---- Dataset entries

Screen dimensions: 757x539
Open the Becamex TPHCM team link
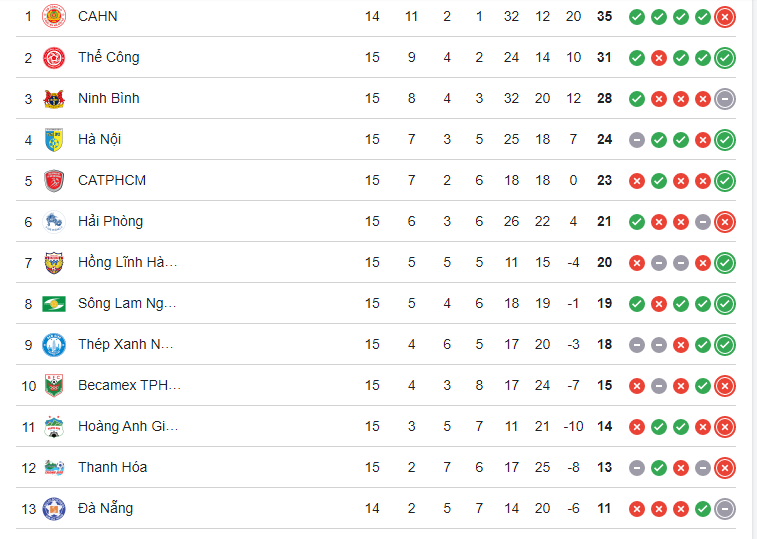pos(129,386)
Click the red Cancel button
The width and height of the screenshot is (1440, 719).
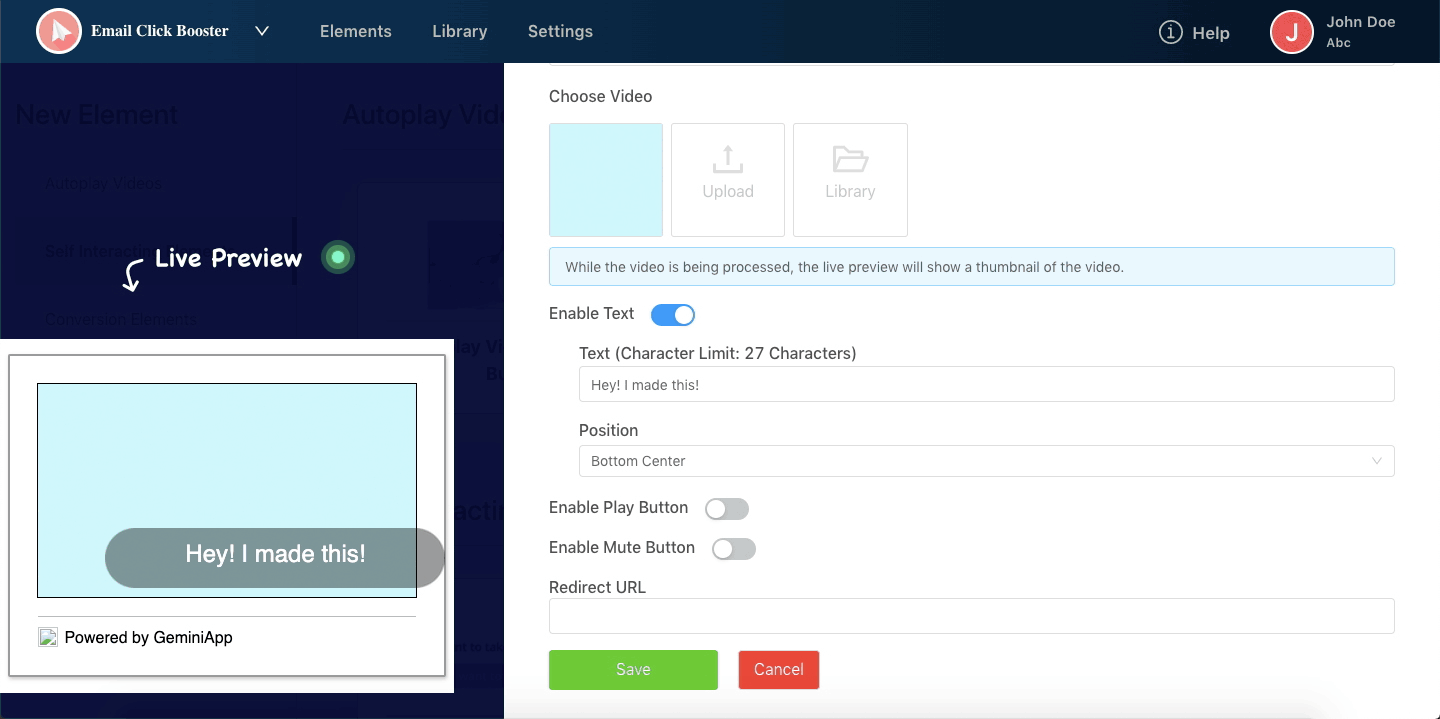778,670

--------

Task instructions
Without the pictures, restate all of the entries above verbatim.

Completed exercise
Screen dimensions: 757x539
Open the Becamex TPHCM team link
pos(129,386)
Click the red Cancel button
The width and height of the screenshot is (1440, 719).
778,670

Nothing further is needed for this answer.